Ephesians 2:10 reveals that we have been "created in Christ Jesus to do good works, which God prepared in advance for us to do." This raises an obvious question: What are the good works God has prepared for me?

Many of us would be inclined to answer this question by pointing to specific things Christians tend to do as an expression of their faith. Good works would include: attending worship services, praying regularly, studying Scripture, giving generously from our financial resources, joining a small group, going on mission trips, caring for the poor, working for justice for the oppressed, loving our neighbors, and so forth. These are surely among the good works God has prepared for us. We rightly engage in these activities as people who have been transformed by God's grace through Christ.

But, if we think of good works only in these terms, we miss the extent to which God's plan for our good works is much broader and deeper. Our translation explains that we are created for good works, "which God prepared in advance for us to do." The Greek original reads more literally, "which God prepared in advance, so that we might walk in them." The language of walking was used by teachers in the time of Paul in the way we might talk of living or engaging in a certain lifestyle. In other words, the good works of verse 10 are not obviously religious activities scattered throughout an otherwise secular life. Rather, the good works encompass the whole of the Christian, all that we do by God's grace for God's purposes.

Ephesians 2:10 is similar to other passages of the Pauline letters that envision all of life as lived through and for God. Romans 12:1, for example, says, "I urge you ... to offer your bodies as a living sacrifice, holy and pleasing to God." This offering takes place, not in identified temples, but in everyday life. Similarly, Colossians 3:17 proclaims, "And whatever you do, whether in word or deed, do it all in the name of the Lord Jesus."

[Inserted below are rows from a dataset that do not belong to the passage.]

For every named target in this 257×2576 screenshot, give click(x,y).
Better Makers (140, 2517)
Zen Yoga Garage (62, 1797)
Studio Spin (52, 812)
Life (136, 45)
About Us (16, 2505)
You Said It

Therefore, though it's certainly right for you to invest yourself in the life of your church and to engage in works of outreach for the sake of the poor, the oppressed, and those who don't know God's grace in Christ, Ephesians 2:10 would encourage you to learn to see your whole life as an interconnected series of good works offered to God. This means that your good works can include that which you do at work, in the classroom, on the football field, in your neighborhood, and in your community associations. If you're a boss, part of your good works involve the way you manage your employees. If you're a parent, your good works include making dinner for your children as well as praying with them as you tuck them into bed. The more we grow in our faith, the more we see ourselves as God's masterpieces, the more we will indeed do everything in the name of the Lord Jesus, by his strength, under his authority, and for his purposes.

 Questions: Do you tend to think of your whole life as an offering of good works to God, or do you tend to think of your good works mainly as activities that are obviously religious? How might your life be different if you began to see your whole life as an offering to God?

Prayer Challenge: Thank the Lord for His handiwork and reflect on thinking more truly and inclusively to see your whole life as an offering to the Lord.

Next Step: See how today you can make every moment of the day an occasion to live good works for the Lord.

Feb. 25  - We have just finished 3 weeks of prayer and fasting.  What has the Lord shown you in this time?  How much of what He has shown you are you putting into daily practice?  As you contemplate what you have learned and how you are applying it, share it with others...share it with us!